_Tarefa a realizar_. Imprima sem qualquer alteração o trecho da reportagem sobre a vida eremítica diocesana, começando em "Em entrevista exclusiva" e terminando em "mundo de hoje.".

_Excerto da página_.
É mais um passo na consolidação da vida consagrada na Diocese de Bragança-Miranda. Depois da fundação do Mosteiro Trapista Santa Maria Mãe da Igreja, em Palaçoulo, Miranda do Douro, está a renascer a Vida Eremita Diocesana.
São já três eremitas, duas portuguesas e uma espanhola. Cada uma em seu eremitério. O Eremitério Diocesano Nossa Senhora do Rosário começou em S. Pedro da Silva e agora está em Palaçoulo, no concelho de Miranda do Douro. O Eremitério Diocesano Nossa Senhora da Esperança encontra-se em Freixiel, Unidade Pastoral Senhora da Assunção, concelho de Vila Flor, e o Eremitério Sagrado Coração de Jesus está em Palaçoulo, mas prevê-se que possa mudar para outro local da diocese.
“Ao abraçarem o silêncio e a solidão, as eremitas encarnam na vida quotidiana o chamamento pessoal que cada uma recebeu dentro do estilo de vida eremítico e que as distingue entre si. Este é assumido como compromisso na Regra de Vida que cada uma concebe em resposta a esse chamamento e que assina no dia em que é instituído o eremitério que vai habitar, durante a Eucaristia celebrada no mesmo”, explica a Diocese de Bragança-Miranda.
Cada eremitério é um espaço sagrado, com capela e a presença do Santíssimo Sacramento, onde cada eremita se entrega à oração, à adoração, ao louvor e intercessão por toda a Igreja e pelo mundo.
Em entrevista exclusiva à Renascença, D. José Cordeiro, administrador apostólico da Diocese de Bragança-Miranda e arcebispo nomeado de Braga, explica que as eremitas vivem na busca do silêncio, da solidão, e são presença, tal como uma chama que não se apaga para expressar a vitalidade da busca incessante, de Deus no mundo de hoje.
Que significado tem para a diocese e para a Igreja em Portugal o ressurgir desta forma de vida?
A Igreja, além dos Institutos de Vida Consagrada, reconhece a vida eremítica ou anacorética porque é dos primeiros tempos. Um exemplo claro é Santo Antão, que celebramos no dia 17 de janeiro, considerado o pai da vida eremítica, não o primeiro cronologicamente, mas o grande eremita e o significado é da procura de um bem e até de um lugar mais apartado do mundo, no silêncio, na solidão, na oração assídua e na penitência consagrando a vida ao louvor de Deus e à salvação do mundo. E este renascer da vida eremítica entre nós, aqui na diocese ela também já existiu e temos muitos exemplares, muitos testemunhos históricos e arqueológicos até, mas hoje é um significado de uma redescoberta desta espiritualidade do silêncio, da solidão, do encontro numa vida mais profunda com Deus, mas não isolada, porque o ser eremita diocesano é ter esta perspetiva alargada da eclesialidade, da eclesiologia de comunhão/missão.
Qual é o específico desta forma de vida consagrada e o que é que a distingue de todas as outras?

_Registos de localização de texto e elementos_.
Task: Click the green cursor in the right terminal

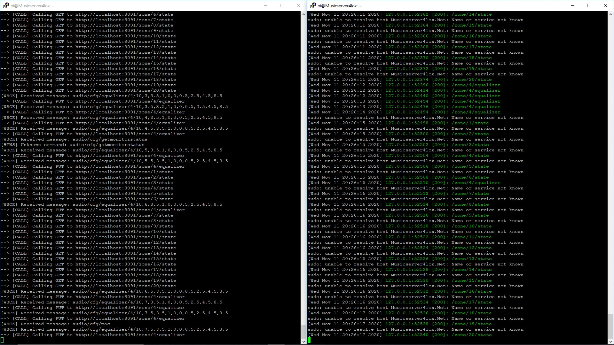Action: click(309, 340)
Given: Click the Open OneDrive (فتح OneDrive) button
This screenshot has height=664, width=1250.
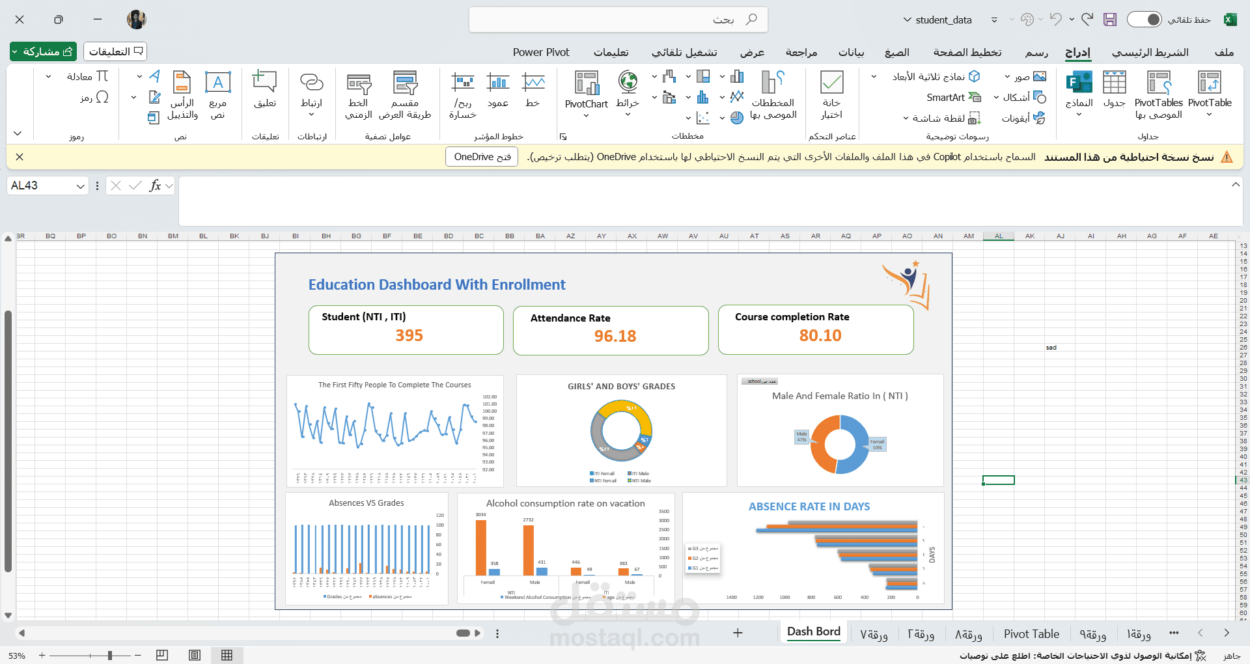Looking at the screenshot, I should point(482,157).
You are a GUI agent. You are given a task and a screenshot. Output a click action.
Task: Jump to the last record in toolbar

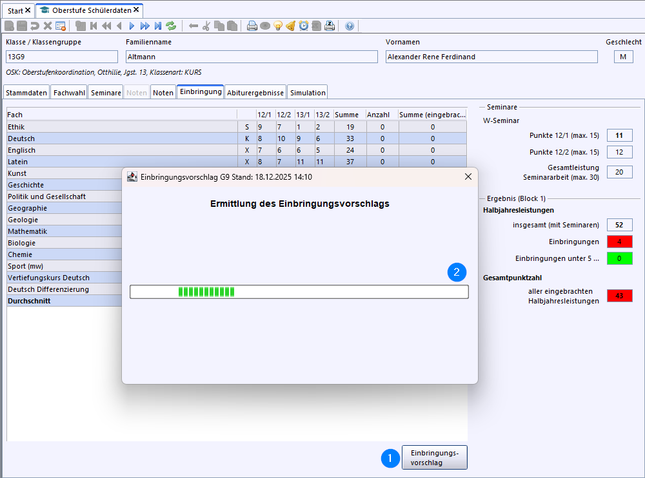(x=157, y=26)
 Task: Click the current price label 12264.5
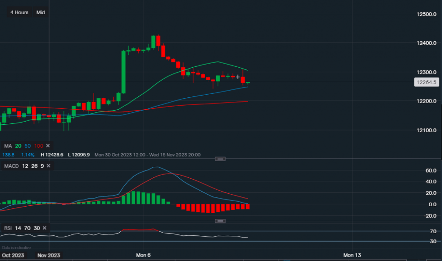(426, 82)
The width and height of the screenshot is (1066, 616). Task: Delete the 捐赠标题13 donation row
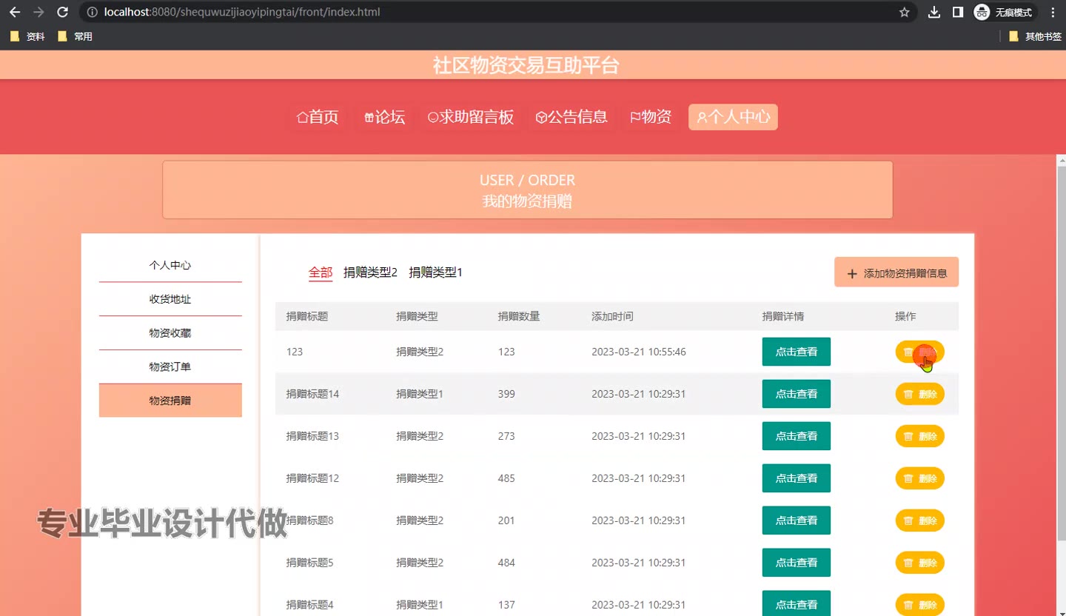point(919,436)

_Resolução do exercício_.
Em entrevista exclusiva à Renascença, D. José Cordeiro, administrador apostólico da Diocese de Bragança-Miranda e arcebispo nomeado de Braga, explica que as eremitas vivem na busca do silêncio, da solidão, e são presença, tal como uma chama que não se apaga para expressar a vitalidade da busca incessante, de Deus no mundo de hoje.